* _Page extract_:
==================================================
Wastewater Treatment for Water Recycling Using Microbial Fuel Cells

Tuesday, 7 October 2014: 08:00
Expo Center, 2nd Floor, Universal Ballroom (Moon Palace Resort)
O. Bretschger (J. Craig Venter Institute)
Microbial fuel cells (MFCs) have long been researched for their use as energy recovery devices during wastewater treatment. However, commercial applications of MFC systems have been challenged by high material costs and low energy recovery efficiencies. While energy densities remain low for these systems, recent work has demonstrated a reduction in capital costs, low biomass production, odor reduction, and accelerated treatment rates relative to conventional anaerobic systems.  Here we describe a small pilot scale (100 gallon) anaerobic MFC system that is able to remove 88% of biological oxygen demand (BOD) and 80% of volatile suspended solids (VSS) from primary sludge in a 7 day residence time.  A duplicate system was operated in parallel and held at open-circuit to determine what portion of BOD removal was associated with electrogenic activity as opposed to physical trapping or other mechanisms. The open-circuit system was only able to remove 45% of BOD and 38% of VSS in the same operational time frame.  Under closed circuit conditions, operating with a 10 Ohm resistor, a maximum BOD removal rate of 1.09 kg-BOD/m3/day was achieved for primary sludge samples at ambient temperatures, while the open circuit condition showed a maximum BOD removal rate of 0.47 kg-BOD/m3/day. A coulombic efficiency of 13% was measured from the closed circuit system during maximum BOD removal. While system improvements are still required, these results represent significant progress toward the practical development of MFCs for municipal wastewater treatment and suggest that MFC technology may contribute toward realizing energy efficient water recycling.   Acknowledgements: Funding for this project was provided by the California State PIER EISG program, NSF BBBE award 0933145, the Roddenberry Foundation, and the San Diego Foundation Blasker Science and Technology Award.
==================================================
* _Excerpted records_:
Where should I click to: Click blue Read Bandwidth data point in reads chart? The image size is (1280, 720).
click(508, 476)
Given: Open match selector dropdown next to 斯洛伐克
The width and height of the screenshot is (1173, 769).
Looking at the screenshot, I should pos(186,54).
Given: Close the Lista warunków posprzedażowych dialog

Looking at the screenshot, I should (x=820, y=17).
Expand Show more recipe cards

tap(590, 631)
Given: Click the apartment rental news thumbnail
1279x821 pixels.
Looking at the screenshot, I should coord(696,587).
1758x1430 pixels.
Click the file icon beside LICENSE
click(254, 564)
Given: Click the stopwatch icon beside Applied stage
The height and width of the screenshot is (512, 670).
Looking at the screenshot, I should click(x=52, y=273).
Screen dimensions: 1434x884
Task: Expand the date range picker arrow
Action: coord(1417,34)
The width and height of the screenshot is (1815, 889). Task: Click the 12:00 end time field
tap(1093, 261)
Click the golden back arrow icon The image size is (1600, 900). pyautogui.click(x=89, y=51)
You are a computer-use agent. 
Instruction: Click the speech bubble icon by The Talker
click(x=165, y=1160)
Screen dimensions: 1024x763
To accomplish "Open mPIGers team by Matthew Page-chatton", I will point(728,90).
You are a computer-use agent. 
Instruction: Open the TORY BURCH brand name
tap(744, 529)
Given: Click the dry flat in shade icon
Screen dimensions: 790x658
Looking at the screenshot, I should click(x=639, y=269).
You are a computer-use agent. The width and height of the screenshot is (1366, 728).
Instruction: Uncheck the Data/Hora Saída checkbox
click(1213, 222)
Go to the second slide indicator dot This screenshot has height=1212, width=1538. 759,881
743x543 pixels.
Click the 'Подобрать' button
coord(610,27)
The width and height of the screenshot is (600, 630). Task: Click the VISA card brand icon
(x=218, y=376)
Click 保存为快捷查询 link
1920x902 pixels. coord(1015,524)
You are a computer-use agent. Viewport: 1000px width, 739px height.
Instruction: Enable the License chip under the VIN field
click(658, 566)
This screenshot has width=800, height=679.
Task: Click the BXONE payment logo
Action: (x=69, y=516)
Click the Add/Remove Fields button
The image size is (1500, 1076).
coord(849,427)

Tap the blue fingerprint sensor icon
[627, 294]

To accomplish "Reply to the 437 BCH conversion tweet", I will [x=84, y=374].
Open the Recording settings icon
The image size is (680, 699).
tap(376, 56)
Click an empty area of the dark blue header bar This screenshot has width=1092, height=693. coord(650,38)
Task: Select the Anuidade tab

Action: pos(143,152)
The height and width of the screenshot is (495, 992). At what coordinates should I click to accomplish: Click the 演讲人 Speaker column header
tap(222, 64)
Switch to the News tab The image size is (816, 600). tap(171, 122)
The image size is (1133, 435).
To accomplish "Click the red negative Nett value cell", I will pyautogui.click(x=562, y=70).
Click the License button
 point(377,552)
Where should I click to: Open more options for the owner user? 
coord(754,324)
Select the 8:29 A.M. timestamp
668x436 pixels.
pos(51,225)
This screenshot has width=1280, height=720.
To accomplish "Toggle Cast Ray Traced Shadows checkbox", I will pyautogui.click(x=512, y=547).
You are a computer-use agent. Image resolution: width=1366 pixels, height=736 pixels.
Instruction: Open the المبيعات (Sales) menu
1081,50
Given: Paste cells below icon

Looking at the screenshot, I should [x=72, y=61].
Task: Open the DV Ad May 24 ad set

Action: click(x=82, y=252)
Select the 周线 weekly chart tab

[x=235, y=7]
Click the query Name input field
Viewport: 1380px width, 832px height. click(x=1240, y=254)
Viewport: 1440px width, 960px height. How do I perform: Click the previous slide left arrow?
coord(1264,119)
==================================================
* _Problem requirements_:
Please condense the paragraph of the microbial fuel cell abstract above that begins "Microbial fuel cells (MFCs) have long been researched" into a bulleted list that keeps its main facts.

* _Response_:
- Microbial fuel cells (MFCs) have long been studied for recovering energy during wastewater treatment, but high material costs and low energy recovery efficiencies have held back commercial use.
- Energy densities are still low, but recent work shows lower capital costs, low biomass production, reduced odor, and faster treatment than conventional anaerobic systems.
- A small pilot-scale (100 gallon) anaerobic MFC system removed 88% of biological oxygen demand (BOD) and 80% of volatile suspended solids (VSS) from primary sludge in a 7-day residence time.
- A duplicate system held at open circuit, run to separate electrogenic BOD removal from physical trapping and other mechanisms, removed only 45% of BOD and 38% of VSS in the same time.
- With a 10 Ohm resistor under closed circuit, the maximum BOD removal rate was 1.09 kg-BOD/m3/day at ambient temperatures. The open-circuit maximum was 0.47 kg-BOD/m3/day.
- Coulombic efficiency during maximum BOD removal in the closed-circuit system was 13%.
- Improvements are still needed, but the results mark significant progress toward practical MFCs for municipal wastewater treatment and suggest MFCs may help make water recycling energy efficient.
- Funding came from the California State PIER EISG program, NSF BBBE award 0933145, the Roddenberry Foundation, and the San Diego Foundation Blasker Science and Technology Award.